DIRECTIONS: Among the entries below, count the lines where the string "tweet" occurs, and give only the number.

Records drawn from a dataset
===============

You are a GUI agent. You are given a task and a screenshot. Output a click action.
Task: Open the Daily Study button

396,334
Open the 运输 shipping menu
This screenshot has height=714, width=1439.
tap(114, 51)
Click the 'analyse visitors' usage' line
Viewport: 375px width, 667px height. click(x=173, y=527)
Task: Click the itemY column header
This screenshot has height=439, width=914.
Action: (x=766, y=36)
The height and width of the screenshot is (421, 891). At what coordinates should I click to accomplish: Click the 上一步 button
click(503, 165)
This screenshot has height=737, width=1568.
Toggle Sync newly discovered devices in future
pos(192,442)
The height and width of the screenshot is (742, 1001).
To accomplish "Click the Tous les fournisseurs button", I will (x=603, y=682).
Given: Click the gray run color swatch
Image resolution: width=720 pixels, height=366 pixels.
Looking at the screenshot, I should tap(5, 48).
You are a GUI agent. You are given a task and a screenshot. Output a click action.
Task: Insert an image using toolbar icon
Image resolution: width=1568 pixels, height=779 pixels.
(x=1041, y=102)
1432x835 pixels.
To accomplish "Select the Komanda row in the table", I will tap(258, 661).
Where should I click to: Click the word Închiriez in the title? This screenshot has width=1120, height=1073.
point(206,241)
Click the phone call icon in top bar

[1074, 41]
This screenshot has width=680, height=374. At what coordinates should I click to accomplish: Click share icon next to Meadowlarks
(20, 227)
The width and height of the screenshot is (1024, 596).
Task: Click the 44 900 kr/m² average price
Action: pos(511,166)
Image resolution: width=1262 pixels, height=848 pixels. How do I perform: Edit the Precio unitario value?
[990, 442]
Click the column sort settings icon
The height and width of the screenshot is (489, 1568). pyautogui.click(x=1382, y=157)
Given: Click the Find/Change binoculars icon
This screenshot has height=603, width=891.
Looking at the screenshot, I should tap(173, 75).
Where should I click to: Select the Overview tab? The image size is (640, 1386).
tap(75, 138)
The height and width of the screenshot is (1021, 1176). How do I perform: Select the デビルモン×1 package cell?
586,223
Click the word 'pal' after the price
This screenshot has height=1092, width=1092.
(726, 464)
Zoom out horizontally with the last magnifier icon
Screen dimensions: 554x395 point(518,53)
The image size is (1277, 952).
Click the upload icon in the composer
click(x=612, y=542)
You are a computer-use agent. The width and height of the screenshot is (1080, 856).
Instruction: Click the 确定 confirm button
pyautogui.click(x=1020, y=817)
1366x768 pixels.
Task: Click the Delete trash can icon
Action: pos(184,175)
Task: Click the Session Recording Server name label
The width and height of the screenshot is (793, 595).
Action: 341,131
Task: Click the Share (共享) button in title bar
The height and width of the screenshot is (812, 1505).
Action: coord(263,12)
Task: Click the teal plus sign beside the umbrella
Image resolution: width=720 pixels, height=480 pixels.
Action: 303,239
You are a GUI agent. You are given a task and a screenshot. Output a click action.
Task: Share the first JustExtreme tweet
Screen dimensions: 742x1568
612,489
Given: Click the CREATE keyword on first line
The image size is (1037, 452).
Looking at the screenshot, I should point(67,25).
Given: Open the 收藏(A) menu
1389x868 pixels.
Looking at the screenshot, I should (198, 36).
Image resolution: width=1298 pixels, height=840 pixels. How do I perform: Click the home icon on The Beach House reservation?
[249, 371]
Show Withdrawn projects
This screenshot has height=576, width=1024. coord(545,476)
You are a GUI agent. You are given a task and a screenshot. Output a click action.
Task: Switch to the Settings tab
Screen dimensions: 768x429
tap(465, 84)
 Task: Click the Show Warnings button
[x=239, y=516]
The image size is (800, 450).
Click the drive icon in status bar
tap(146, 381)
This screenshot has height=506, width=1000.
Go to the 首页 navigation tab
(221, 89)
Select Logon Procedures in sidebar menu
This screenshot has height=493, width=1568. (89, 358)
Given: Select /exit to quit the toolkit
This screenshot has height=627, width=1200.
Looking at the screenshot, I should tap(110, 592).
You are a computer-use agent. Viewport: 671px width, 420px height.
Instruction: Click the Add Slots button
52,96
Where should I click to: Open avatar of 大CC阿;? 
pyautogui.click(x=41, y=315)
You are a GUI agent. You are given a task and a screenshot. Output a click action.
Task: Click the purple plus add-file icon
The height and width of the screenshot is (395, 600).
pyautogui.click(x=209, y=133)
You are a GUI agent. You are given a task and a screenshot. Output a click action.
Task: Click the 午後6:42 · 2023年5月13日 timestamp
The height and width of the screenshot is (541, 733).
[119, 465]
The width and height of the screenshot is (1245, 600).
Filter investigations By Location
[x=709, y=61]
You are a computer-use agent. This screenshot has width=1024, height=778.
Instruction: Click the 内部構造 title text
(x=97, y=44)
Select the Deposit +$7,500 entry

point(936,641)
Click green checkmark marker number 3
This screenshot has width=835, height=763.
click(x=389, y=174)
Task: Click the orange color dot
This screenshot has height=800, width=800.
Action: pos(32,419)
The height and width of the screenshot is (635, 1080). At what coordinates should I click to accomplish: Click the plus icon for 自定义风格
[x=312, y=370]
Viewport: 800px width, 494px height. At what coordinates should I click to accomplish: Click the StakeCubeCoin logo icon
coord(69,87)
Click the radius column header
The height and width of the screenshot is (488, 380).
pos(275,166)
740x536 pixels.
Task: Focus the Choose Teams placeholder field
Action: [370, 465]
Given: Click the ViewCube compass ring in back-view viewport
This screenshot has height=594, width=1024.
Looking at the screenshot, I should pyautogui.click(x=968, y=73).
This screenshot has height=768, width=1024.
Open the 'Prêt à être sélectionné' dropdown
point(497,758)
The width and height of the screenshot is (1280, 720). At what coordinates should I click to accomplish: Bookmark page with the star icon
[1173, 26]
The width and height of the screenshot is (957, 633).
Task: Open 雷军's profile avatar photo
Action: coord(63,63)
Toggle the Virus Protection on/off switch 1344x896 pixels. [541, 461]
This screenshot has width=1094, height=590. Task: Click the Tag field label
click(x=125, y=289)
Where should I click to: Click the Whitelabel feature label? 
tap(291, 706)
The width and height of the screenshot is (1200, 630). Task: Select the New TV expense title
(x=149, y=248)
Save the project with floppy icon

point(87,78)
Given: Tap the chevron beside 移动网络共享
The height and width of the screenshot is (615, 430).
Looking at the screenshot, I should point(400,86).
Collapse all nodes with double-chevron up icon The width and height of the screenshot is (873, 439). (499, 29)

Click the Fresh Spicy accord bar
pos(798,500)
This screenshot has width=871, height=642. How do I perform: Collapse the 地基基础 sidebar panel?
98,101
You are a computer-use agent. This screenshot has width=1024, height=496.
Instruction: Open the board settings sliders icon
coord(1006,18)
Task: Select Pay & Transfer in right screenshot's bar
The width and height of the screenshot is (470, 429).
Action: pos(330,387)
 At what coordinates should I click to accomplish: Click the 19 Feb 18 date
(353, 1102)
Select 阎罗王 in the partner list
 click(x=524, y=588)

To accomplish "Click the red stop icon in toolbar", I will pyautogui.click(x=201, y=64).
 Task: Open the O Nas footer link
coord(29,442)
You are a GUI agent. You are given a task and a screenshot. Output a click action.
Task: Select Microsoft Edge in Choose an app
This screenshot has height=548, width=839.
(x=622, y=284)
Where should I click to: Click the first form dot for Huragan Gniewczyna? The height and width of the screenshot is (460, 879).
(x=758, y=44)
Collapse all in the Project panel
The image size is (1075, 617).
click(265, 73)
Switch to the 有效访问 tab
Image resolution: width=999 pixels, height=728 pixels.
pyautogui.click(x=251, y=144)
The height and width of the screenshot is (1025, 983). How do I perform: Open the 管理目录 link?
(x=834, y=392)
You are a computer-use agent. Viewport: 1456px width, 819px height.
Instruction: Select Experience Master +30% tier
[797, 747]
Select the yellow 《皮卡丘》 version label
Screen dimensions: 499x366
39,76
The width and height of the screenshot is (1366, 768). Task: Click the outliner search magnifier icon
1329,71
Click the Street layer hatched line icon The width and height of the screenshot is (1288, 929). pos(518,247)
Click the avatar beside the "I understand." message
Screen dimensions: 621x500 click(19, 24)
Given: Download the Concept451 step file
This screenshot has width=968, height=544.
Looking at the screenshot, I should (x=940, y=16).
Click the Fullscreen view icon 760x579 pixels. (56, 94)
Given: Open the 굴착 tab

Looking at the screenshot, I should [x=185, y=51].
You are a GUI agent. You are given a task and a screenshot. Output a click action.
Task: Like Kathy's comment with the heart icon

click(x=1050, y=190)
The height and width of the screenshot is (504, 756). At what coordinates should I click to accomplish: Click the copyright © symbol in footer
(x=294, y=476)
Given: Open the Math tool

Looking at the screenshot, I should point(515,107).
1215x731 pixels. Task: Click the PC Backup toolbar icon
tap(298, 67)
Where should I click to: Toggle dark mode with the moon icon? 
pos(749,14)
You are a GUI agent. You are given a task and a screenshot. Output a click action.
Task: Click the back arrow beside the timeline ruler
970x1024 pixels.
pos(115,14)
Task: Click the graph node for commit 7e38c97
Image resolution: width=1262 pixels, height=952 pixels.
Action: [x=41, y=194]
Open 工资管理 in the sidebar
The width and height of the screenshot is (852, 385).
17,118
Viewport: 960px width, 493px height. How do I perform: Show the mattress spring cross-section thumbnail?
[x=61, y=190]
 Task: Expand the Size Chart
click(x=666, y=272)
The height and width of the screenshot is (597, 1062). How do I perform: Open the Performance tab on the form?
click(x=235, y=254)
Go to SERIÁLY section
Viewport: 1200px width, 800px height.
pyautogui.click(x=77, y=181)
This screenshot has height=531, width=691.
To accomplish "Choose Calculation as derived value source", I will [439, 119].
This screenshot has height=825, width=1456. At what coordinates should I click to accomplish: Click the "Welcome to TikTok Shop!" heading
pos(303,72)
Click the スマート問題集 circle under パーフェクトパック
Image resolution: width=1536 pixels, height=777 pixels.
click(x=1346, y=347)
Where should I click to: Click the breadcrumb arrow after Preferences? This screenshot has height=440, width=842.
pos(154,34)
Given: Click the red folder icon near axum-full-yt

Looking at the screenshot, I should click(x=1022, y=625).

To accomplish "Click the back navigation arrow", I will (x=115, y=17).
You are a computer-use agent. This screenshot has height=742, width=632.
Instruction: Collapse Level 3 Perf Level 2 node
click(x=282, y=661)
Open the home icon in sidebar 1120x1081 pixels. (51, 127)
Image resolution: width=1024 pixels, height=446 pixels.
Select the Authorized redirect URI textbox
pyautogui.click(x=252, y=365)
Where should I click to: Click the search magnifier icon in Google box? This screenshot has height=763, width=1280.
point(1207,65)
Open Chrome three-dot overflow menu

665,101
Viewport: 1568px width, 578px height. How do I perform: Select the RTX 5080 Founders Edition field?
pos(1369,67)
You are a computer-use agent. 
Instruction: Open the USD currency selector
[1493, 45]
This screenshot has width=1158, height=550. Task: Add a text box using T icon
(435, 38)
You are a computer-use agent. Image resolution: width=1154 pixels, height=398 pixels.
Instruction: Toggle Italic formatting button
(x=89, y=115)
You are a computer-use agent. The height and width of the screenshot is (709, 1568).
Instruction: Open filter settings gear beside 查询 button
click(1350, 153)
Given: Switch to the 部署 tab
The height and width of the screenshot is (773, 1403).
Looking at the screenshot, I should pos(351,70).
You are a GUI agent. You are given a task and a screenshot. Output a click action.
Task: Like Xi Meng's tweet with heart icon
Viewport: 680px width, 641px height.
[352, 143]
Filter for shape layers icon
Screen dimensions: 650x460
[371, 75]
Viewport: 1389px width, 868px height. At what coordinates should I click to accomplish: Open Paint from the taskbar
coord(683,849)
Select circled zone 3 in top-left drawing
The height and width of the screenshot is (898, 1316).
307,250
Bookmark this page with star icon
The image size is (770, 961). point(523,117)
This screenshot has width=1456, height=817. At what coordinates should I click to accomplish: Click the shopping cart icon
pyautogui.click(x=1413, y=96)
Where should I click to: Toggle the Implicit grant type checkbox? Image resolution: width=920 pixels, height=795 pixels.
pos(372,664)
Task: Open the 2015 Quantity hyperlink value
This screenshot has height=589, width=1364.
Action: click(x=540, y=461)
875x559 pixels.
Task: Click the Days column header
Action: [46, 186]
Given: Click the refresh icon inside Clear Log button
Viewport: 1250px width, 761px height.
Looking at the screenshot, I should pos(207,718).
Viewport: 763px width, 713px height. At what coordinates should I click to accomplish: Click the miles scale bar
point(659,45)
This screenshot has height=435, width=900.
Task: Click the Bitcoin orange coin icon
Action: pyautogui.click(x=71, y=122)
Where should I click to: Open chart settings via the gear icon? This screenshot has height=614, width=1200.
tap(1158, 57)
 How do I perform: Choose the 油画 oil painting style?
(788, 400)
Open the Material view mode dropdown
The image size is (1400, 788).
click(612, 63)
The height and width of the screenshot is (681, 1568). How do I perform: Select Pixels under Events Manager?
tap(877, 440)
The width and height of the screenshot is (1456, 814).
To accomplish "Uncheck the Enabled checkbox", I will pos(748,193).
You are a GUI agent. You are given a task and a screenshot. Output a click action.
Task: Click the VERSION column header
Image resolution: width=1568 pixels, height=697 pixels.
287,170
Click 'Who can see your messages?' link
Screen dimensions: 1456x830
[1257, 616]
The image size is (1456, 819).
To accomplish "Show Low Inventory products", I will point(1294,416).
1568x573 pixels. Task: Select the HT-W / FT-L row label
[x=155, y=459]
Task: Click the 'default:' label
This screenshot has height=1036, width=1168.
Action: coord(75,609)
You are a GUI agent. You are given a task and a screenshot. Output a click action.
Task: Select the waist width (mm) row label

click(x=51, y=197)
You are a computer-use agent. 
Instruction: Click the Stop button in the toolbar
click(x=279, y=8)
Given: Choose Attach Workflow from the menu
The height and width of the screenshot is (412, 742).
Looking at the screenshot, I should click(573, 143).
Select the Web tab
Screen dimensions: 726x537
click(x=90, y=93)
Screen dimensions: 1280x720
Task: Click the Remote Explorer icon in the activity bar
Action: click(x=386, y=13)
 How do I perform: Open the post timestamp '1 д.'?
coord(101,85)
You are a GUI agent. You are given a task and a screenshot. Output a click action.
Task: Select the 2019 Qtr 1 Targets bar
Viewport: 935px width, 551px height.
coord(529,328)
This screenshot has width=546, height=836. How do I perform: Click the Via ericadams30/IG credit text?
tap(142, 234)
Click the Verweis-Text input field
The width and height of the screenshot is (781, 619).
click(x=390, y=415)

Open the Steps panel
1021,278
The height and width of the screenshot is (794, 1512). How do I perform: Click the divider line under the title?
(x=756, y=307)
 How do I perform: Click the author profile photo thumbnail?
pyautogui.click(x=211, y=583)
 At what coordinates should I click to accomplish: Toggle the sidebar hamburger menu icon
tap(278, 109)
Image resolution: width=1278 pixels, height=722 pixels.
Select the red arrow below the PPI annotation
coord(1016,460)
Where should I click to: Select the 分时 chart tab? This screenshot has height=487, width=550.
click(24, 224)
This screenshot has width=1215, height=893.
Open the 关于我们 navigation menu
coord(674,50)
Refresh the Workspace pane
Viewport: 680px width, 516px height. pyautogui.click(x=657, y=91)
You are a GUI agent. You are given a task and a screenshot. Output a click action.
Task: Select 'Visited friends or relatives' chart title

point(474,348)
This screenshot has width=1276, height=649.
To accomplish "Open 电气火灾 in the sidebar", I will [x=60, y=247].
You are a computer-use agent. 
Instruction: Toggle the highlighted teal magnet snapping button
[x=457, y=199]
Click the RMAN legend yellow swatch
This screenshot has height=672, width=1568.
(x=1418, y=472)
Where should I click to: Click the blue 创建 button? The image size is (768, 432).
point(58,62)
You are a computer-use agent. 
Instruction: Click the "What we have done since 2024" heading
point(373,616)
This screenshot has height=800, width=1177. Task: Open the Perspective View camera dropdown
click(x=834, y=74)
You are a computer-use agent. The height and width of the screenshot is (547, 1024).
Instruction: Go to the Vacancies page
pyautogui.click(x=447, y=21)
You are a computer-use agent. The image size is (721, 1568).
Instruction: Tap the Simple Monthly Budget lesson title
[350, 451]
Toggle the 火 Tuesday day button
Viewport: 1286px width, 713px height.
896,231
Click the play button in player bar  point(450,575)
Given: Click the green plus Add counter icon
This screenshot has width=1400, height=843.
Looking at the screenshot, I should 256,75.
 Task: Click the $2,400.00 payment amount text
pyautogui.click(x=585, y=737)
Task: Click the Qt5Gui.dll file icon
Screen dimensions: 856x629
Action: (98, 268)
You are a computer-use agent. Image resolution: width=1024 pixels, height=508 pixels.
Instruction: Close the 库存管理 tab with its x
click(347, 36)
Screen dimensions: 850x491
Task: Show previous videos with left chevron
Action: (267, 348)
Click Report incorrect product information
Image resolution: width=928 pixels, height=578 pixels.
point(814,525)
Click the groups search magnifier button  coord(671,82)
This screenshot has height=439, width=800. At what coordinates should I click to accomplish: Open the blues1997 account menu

===============

WRITTEN ANSWER: 2